10th November 2006 at 00:00
Leaders of primary headteachers have issued a warning that the job-sizing of promoted posts should not be regarded as cut and dried.

The Association of Headteachers and Deputes in Scotland, which held its annual conference in Edinburgh last week, has won a case against Glasgow City Council for cutting the salary of one of its members after her post was job-sized.

"It sends out a signal that this can be challenged and it can be won," said Bill Milligan, the association's professional advice convener.

The association engaged a solicitor to fight its corner and the council eventually agreed to move the head from point 10 to point 12 on the salary scale, a pay differential of more than pound;4,000. It was backdated to November 2004, when she lodged her formal grievance.
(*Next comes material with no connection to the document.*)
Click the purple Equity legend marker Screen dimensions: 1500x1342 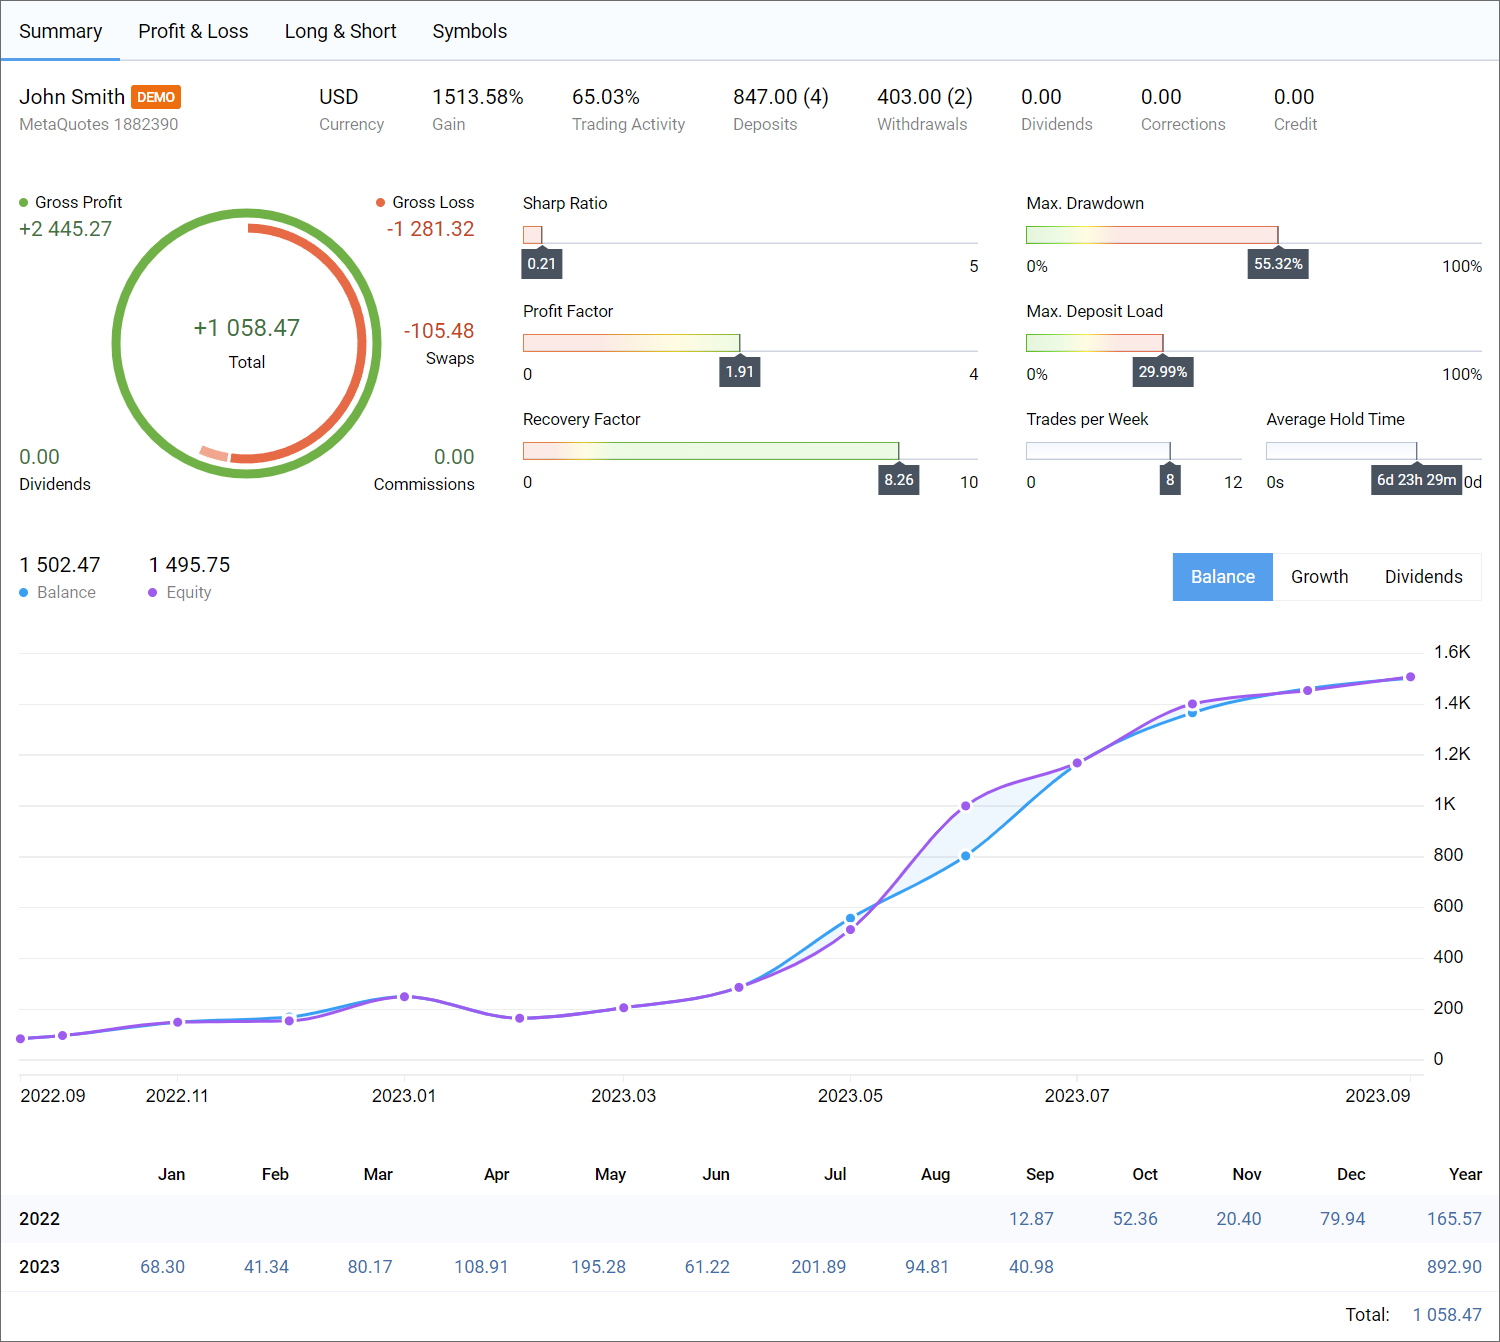[x=152, y=592]
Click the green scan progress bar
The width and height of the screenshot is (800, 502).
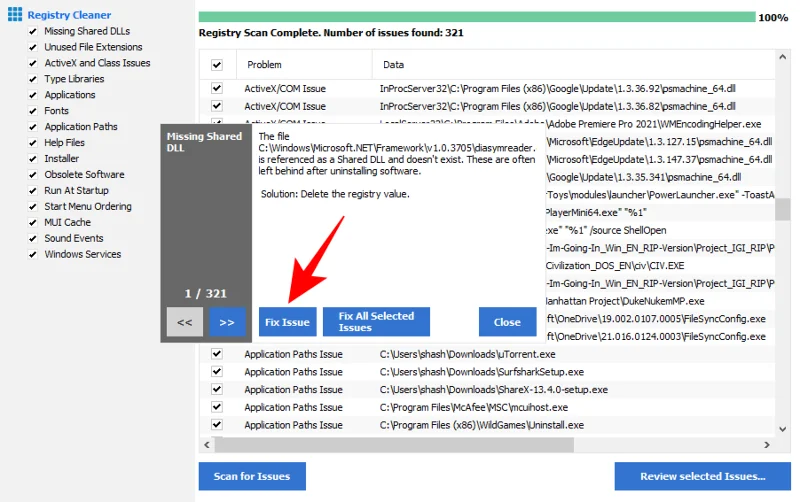(x=476, y=17)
The case turned on whether sufficient account had been taken of the headteacher's responsibilities for additional support needs when the post was assessed. The council has indicated to the association that it will now review the position of heads in four other primaries.

Job-sizing remains one of the most contentious issues for heads. Tom Burnett, the news AHDS president, called for a re-think, saying that the exercise "has reduced the clarity of career structures and financial incentives to seek headship".

Peter Peacock, the Education Minister, promised to investigate why fewer people were applying to become heads, although he said "we are not yet in a crisis position because we are still getting good quality applicants".

Mr Peacock also confirmed the pledge that there would be a review of job-sizing, but only when the exercise had a chance to become "fully settled".

* Staff in primary schools need training in "de-escalation" and physical restraint techniques, the conference heard.

* "Nobody I know believes that having 32 education authorities in Scotland is sustainable," Peter Peacock, the education minister, said. He wants more joint working.

* The Scottish Executive could begin to exercise more control over local authorities because next May's council elections will return large numbers of inexperienced councillors, Charles Gray, education spokesperson for the Convention of Scottish Local Authorities, warned.